*STUDY MATERIAL:*

■ ■ ■

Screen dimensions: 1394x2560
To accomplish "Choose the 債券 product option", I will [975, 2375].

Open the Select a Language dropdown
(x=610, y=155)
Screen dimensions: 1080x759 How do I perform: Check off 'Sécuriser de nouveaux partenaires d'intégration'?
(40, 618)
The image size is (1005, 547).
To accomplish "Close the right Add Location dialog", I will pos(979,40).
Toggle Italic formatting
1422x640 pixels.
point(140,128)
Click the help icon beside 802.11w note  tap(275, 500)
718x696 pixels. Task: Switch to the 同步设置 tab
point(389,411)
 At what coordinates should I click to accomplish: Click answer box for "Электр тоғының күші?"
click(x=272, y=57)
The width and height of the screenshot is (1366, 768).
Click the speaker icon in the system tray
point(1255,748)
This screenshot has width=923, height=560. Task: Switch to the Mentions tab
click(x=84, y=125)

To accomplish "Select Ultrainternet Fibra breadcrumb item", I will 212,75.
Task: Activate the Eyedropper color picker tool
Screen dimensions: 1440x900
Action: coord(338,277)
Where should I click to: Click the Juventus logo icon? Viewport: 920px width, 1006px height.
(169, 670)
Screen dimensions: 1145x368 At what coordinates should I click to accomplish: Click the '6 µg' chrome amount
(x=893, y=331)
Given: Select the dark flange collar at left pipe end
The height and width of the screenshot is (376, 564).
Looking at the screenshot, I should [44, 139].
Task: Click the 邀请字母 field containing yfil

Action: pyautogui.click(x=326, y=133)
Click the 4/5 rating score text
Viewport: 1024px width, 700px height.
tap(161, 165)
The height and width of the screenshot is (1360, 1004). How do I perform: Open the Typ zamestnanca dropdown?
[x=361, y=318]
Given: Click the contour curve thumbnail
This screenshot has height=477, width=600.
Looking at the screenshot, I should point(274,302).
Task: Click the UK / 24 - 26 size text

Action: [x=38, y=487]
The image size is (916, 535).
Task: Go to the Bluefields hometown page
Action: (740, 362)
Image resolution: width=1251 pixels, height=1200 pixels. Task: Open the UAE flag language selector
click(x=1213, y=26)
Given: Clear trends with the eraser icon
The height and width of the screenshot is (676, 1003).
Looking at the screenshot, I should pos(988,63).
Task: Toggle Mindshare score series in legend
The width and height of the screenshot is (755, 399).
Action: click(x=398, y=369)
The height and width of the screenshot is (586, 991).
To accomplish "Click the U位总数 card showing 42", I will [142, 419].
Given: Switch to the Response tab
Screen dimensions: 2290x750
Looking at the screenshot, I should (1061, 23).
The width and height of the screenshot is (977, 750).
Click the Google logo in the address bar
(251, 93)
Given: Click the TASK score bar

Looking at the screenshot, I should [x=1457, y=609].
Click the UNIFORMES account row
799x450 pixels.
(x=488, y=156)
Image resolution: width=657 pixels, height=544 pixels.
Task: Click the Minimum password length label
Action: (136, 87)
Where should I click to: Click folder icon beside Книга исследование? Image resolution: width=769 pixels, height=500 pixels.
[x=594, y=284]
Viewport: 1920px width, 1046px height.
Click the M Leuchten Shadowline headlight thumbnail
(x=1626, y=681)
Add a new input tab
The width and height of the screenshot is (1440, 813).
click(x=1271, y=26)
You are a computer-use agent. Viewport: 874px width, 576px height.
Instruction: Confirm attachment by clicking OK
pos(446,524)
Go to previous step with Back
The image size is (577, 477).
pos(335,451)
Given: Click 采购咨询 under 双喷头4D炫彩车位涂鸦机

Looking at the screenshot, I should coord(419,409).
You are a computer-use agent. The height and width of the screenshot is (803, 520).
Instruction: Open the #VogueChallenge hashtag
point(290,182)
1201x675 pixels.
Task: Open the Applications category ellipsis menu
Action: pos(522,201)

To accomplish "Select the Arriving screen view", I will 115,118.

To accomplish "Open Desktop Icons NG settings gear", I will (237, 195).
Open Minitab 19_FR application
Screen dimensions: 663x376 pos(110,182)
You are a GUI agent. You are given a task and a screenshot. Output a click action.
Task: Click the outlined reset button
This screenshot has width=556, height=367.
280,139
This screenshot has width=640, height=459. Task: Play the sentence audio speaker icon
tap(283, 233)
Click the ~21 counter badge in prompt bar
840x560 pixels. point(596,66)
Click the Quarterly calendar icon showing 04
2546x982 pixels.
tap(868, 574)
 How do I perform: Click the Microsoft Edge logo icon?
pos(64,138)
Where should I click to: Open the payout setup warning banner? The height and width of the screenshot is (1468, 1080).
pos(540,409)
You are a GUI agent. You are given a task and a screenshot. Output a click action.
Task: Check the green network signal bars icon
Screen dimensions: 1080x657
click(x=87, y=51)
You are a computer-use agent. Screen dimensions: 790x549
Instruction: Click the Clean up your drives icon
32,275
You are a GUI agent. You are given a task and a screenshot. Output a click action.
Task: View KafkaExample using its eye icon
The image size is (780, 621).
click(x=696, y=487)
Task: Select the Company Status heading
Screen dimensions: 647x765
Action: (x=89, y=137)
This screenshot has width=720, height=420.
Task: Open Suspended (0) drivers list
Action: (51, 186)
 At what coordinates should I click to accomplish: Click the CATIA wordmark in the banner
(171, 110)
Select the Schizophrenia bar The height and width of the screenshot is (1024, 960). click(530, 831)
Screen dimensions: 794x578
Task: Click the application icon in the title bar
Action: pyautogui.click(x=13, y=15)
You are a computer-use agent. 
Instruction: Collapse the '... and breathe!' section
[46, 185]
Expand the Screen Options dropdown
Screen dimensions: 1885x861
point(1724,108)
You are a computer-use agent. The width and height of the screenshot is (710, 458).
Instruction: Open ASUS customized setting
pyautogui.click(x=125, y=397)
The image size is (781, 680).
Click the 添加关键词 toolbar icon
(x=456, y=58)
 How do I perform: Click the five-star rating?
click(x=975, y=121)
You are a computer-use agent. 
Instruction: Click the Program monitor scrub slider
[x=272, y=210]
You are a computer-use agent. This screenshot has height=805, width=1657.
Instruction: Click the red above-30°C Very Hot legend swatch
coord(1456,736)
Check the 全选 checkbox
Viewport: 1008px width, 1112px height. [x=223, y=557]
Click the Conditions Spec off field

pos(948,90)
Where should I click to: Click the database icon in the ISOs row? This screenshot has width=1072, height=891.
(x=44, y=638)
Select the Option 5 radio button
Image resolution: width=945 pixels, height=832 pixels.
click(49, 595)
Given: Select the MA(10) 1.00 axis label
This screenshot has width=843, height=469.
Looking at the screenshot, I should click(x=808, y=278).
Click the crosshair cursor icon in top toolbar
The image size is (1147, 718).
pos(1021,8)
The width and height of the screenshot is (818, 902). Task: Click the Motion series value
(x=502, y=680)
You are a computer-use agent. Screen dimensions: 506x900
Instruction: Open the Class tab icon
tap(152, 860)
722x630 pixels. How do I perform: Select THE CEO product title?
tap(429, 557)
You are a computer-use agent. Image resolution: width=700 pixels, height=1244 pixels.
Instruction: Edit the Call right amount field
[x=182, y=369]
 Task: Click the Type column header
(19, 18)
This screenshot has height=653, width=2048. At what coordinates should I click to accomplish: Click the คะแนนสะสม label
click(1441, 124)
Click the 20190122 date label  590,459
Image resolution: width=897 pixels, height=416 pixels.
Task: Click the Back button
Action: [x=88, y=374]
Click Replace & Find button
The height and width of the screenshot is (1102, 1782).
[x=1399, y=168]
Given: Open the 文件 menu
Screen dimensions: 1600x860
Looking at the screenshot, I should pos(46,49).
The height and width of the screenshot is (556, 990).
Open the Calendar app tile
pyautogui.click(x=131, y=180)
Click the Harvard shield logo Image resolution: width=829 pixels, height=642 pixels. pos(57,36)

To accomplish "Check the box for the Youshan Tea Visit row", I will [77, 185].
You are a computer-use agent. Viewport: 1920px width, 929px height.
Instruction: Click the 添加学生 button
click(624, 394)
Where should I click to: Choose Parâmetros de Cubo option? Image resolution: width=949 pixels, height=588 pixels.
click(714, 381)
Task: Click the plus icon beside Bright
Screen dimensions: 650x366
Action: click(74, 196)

■ ■ ■

*EXERCISE PROMPT:*
Return each line of the material in which the string "will" can be found.

*ANSWER TO THE EXERCISE:*
To accomplish "Choose the 債券 product option", I will [975, 2375].
To accomplish "Close the right Add Location dialog", I will pos(979,40).
To accomplish "Select Ultrainternet Fibra breadcrumb item", I will 212,75.
To accomplish "Click the U位总数 card showing 42", I will [142, 419].
To accomplish "Select the Arriving screen view", I will 115,118.
To accomplish "Open Desktop Icons NG settings gear", I will (237, 195).
To accomplish "Check the box for the Youshan Tea Visit row", I will [77, 185].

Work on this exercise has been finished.